Echo everything from the start of the entries down to the line that contains "tap(164, 436)", without the pictures.

* begin Data records *

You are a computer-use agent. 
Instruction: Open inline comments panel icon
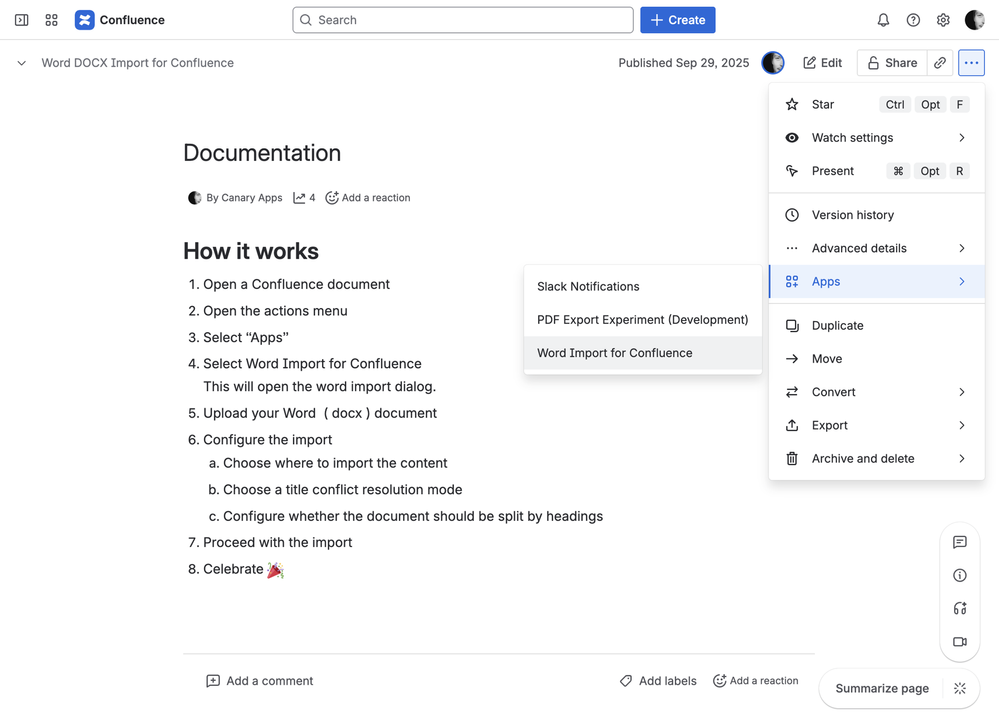tap(960, 542)
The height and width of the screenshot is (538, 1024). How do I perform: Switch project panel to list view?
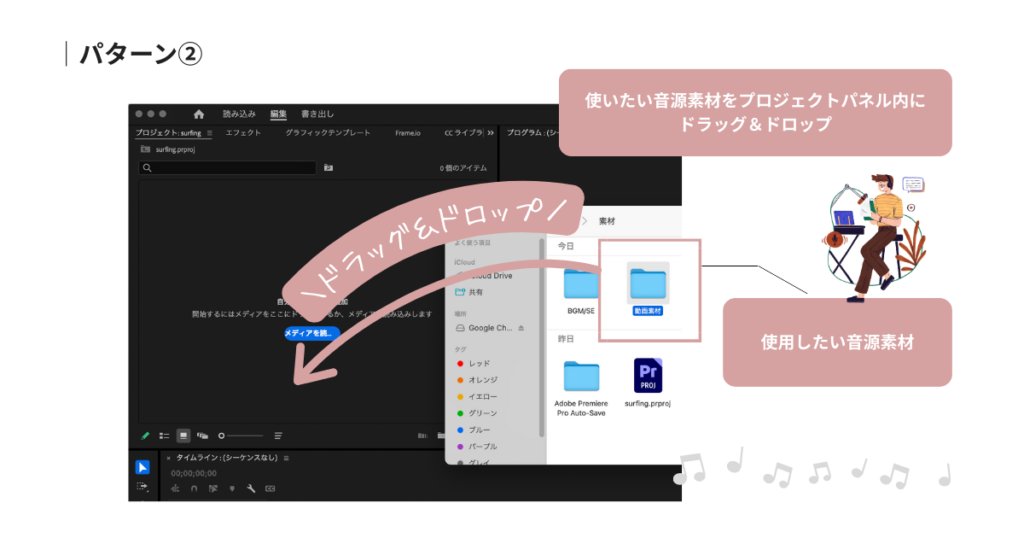tap(164, 436)

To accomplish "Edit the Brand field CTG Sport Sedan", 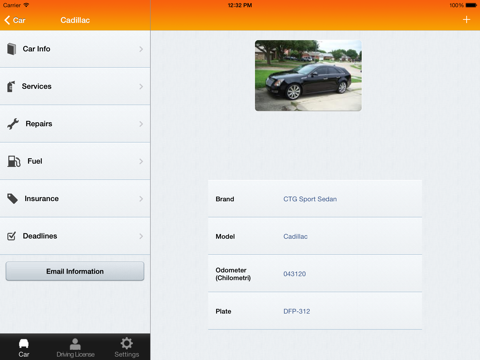I will click(x=310, y=199).
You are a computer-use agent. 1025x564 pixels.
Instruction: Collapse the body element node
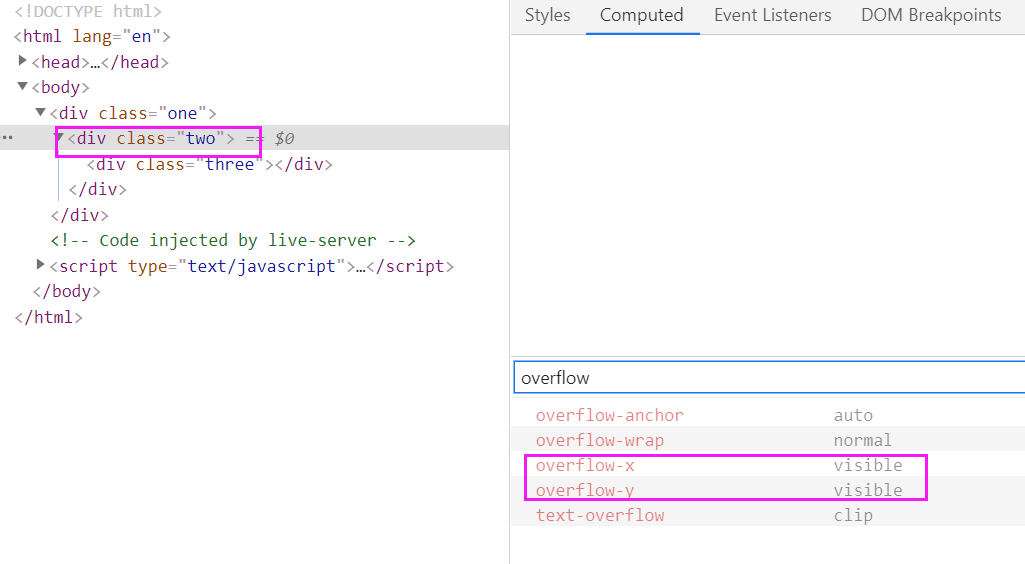23,87
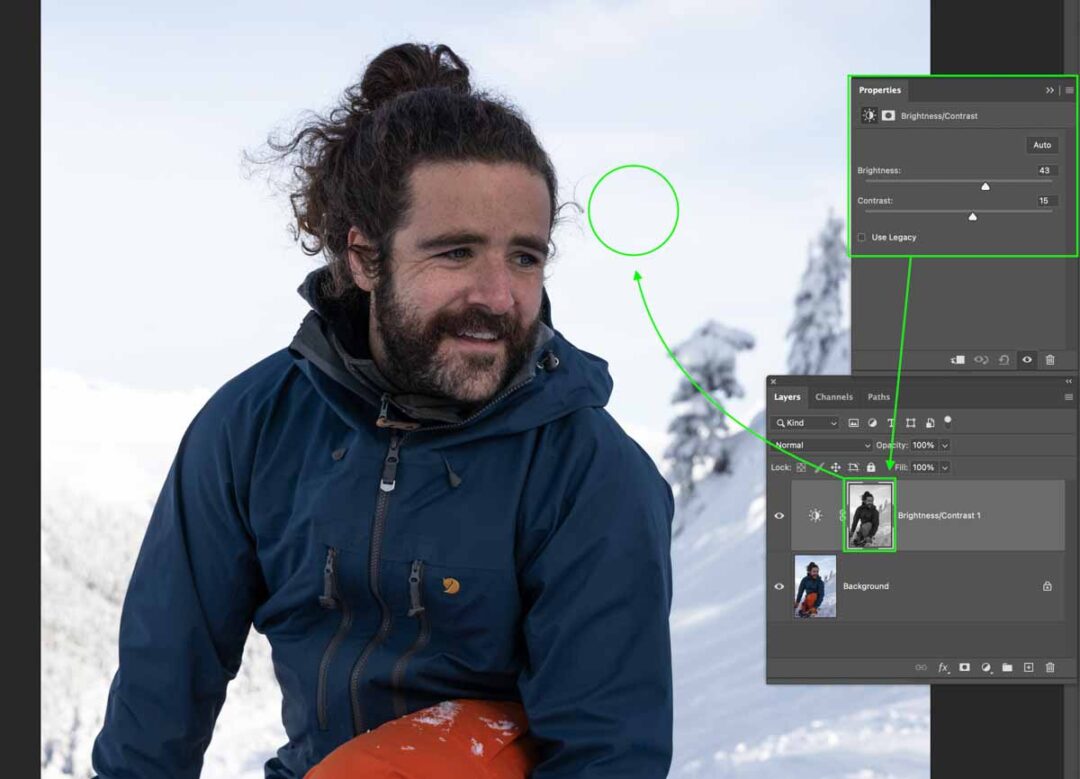
Task: Click the Create new layer icon
Action: (x=1029, y=667)
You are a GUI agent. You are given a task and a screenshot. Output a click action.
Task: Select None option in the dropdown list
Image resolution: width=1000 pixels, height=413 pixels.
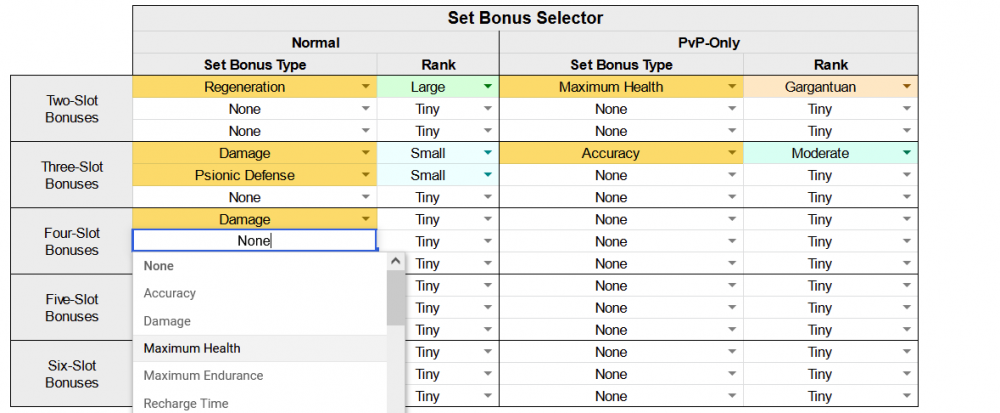[159, 266]
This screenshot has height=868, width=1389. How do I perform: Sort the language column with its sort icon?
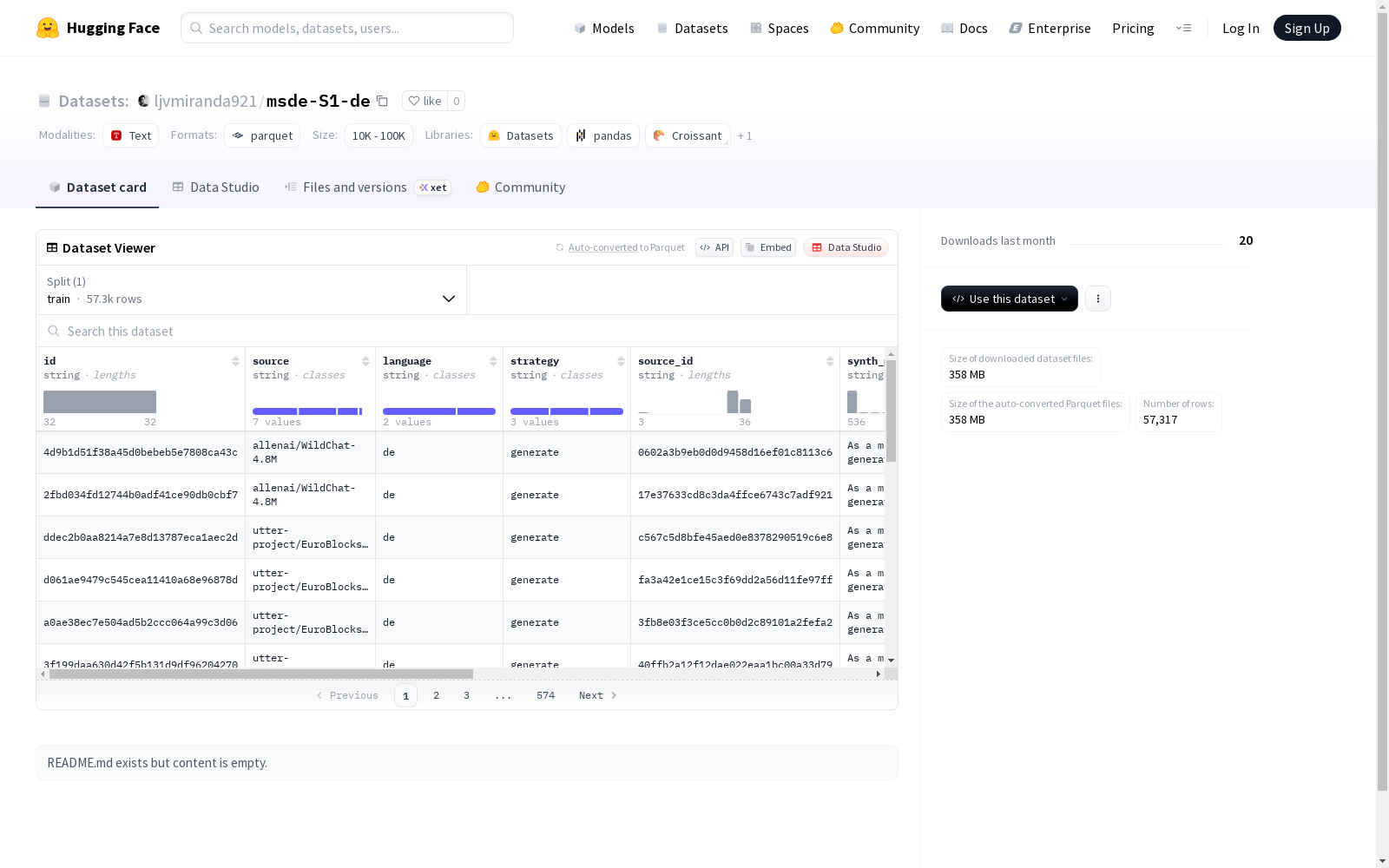493,361

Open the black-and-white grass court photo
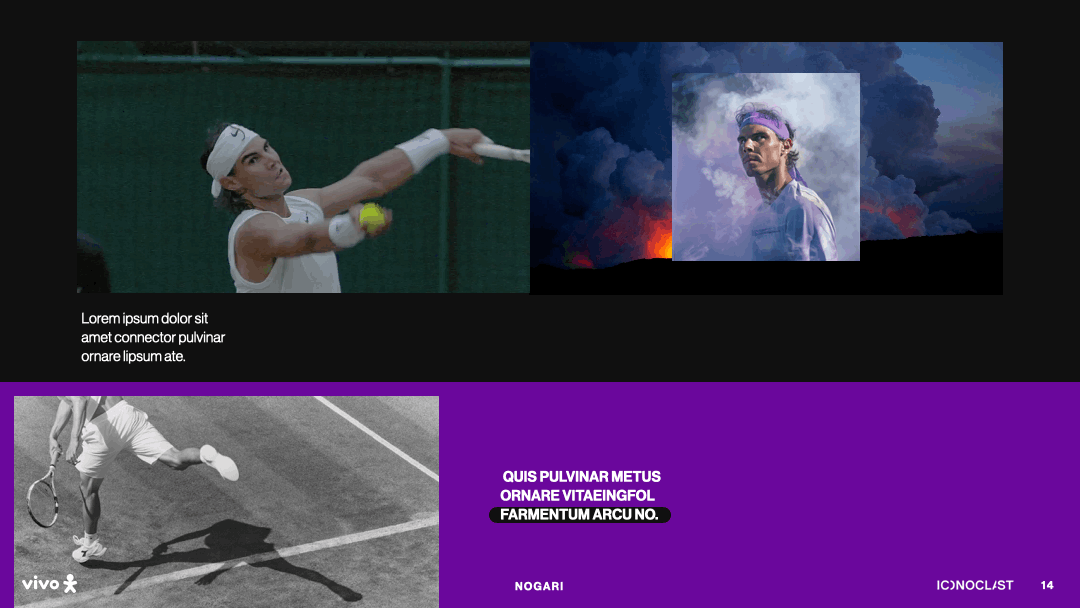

* end Data records *

_Result of this task_
You are a computer-use agent. 
Instruction: Open inline comments panel icon
tap(960, 542)
The height and width of the screenshot is (538, 1024). How do I perform: Switch project panel to list view?
tap(164, 436)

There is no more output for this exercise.